Apple M1 was an impressive chip with for L1 cache (and those numbers matter, not just the larger MB-sized numbers people like to promote for L2+):
Performance cores
192+128 KiB per core
Efficiency cores
128+64 KiB per core
These numbers are unchanged for M3, and at least for M1, the former numbers are for instruction cache (Icache) and the alter for Dcache, assume also for M3. Both it, and Dcache, are important, and those are the largest I’ve ever seen. I don’t have data for M4.
But looking at the table for AMD’s microarch (world-class) Zen 1 to 5 I see Icache is getting smaller, halving to 32 KB for Zen 2 up to 5:
All else equal it seems worse, and if there’s a good reason for 192 KB in Apple’s why only 32 KB in AMD?
I think the reason could be the “μop” cache, and to be fair its size has consistently been going up (though data on it is missing for Zen 5).
So on ARM, each instruction is 4 bytes, holding 192*1024/4 = 49152 instruction presumably in L1 cache?
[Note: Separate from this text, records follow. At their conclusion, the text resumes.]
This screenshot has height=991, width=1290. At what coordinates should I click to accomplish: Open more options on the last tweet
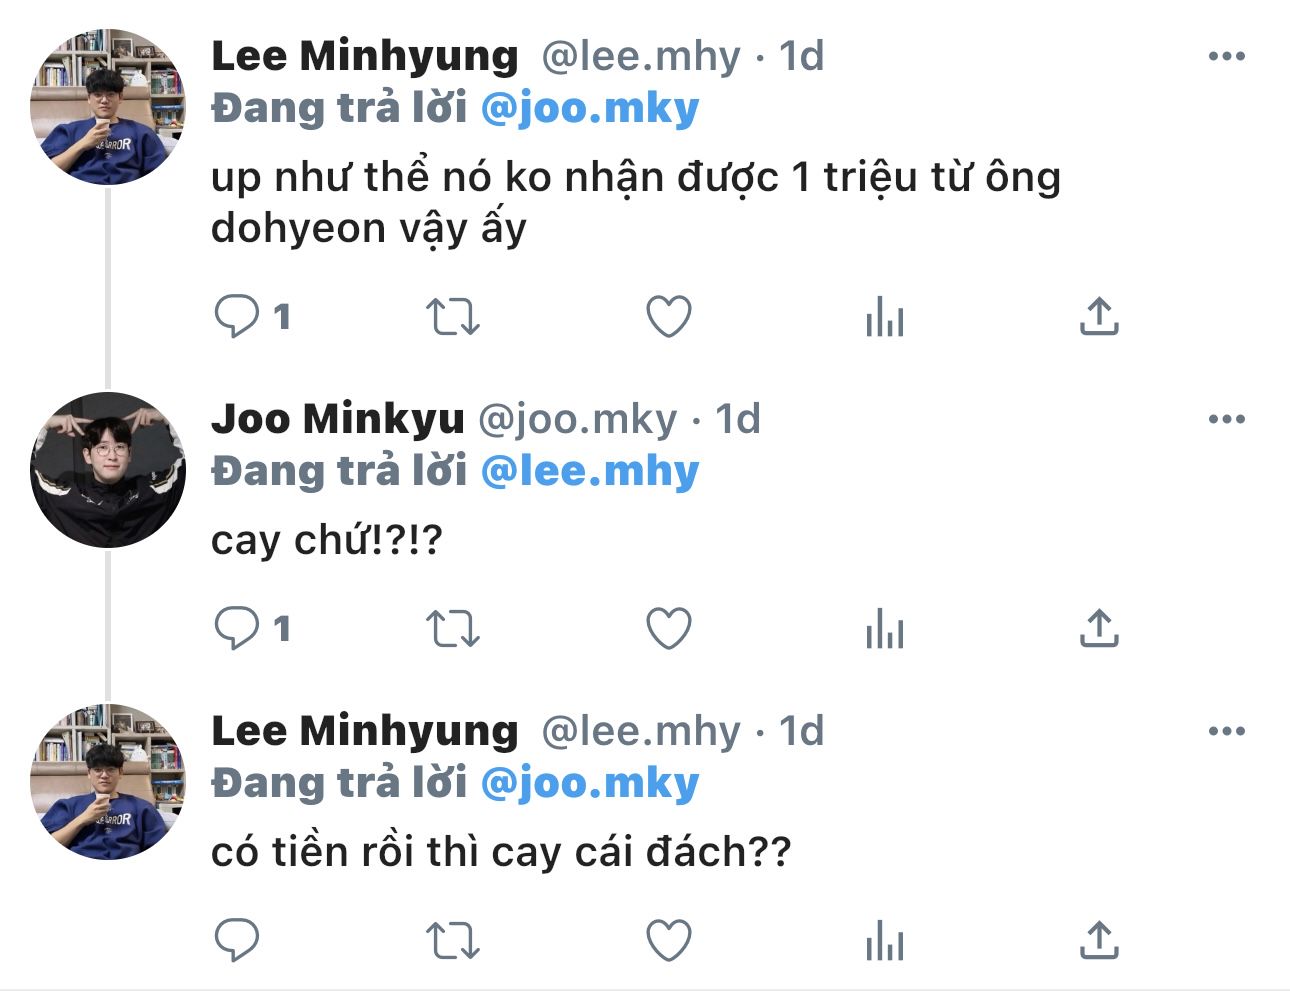1227,731
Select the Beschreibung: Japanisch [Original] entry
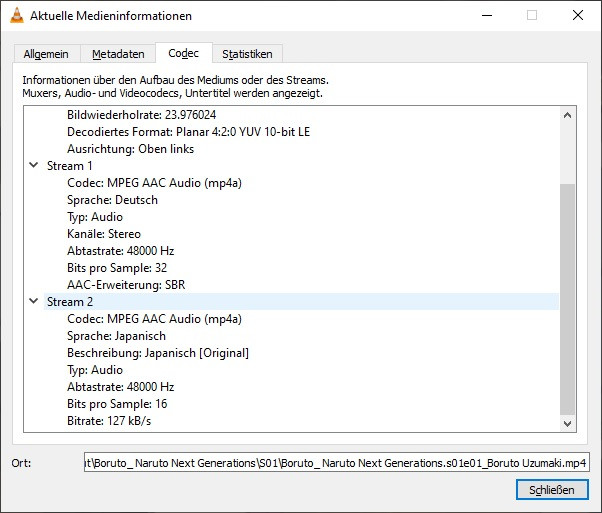The height and width of the screenshot is (513, 602). click(157, 353)
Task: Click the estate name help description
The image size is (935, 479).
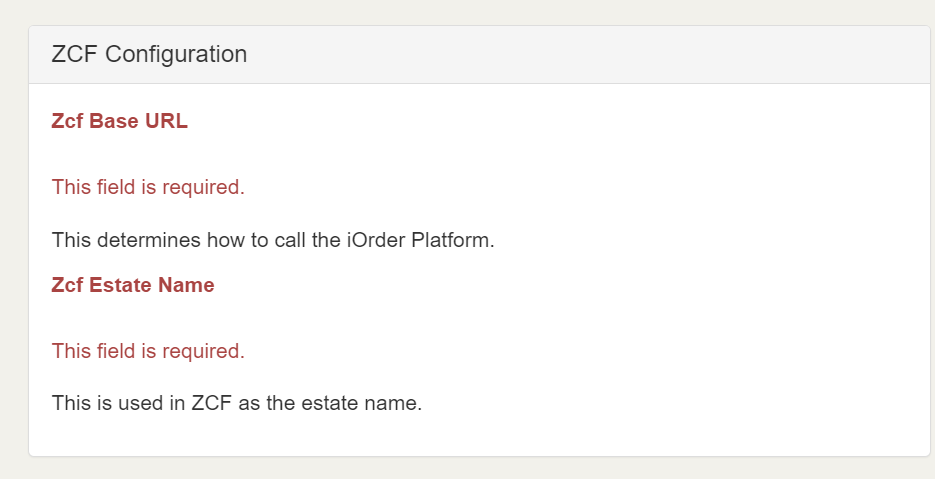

But for AMD only “6.75K”?! Note μop, micro-ops, means CISC x86 instructions are broken into 1 or more microops (so potentially even fewer x86 instructions stored), and those are stored in the μop cache (which is I believe separate from the L1 cache, if not how do they fit more ant more into the same 32 KB?). [The opposite is also done “they combine certain machine instruction sequences (such as a compare followed by a conditional jump) into a more complex μop which fits the execution model better”, exactly how μop are defined (and max. 2 merged?) is likely a closely guarded secret and subject to change, each μop may be getting smaller to fit more into same number of KB.]
The L1 KB numbers for Apple’s Arm could actually be split into L1 and μop, maybe evenly, or not, for all I know, for about 20+K instructions? I believe some Arm/RISC chips at least have microops, since RISC chips are less RISC than they used to be…
[Intel had a trace cache with Pentium 4, and I believe no current chips have such “Intel later introduced a similar but simpler concept with Sandy Bridge called micro-operation cache (UOP cache).”]
Also the Dcache is only up to 48 KB for AMD, vs 128 KB for Apple, and at least that’s an Apples to apples (no pun intended) comparison.
EDIT: I see not the L2 AMD cache is massive and per core, and getting larger to 1 MB, compensating for small L1 I- and D-cache, though of course with lower latency. Apples isn’t per core, and has no L3, unlike AMD.
I think this reflects that AMD is going for very many cores (focusing more on data centers, and e.g. desktops and games an afterthought, unless programmers for are forced to eliminate single-threading more, or have already), and then per core cache size is expensive, you can rather have it smaller, and more cores. Sacrificing single-threaded performance (and well for any one core for for multithreaded, until you multiply by numbers of cores used at once)?!
So in short are Apple’s chips the best around still for single-threaded at least? Any good competitors?
Another thing I find interesting is that the latency for AMD, L1 cache is “4–8” [cycles], I would have thought the ideal single-cycle. You need to issue a new instruction every cycle, this might be explained by pipelining and/or rather the μop being the important part. And its latency, anyone know it?
The Dcache, for AMD, actually also has “4–8” cycle latency. All instructions need data, usually from registers, not from cache or memory, though also often not just from registers. I also thought Dcache was single-cycle… at least no longer? Or can the CPU prefetch from Dcache for upcoming instructions?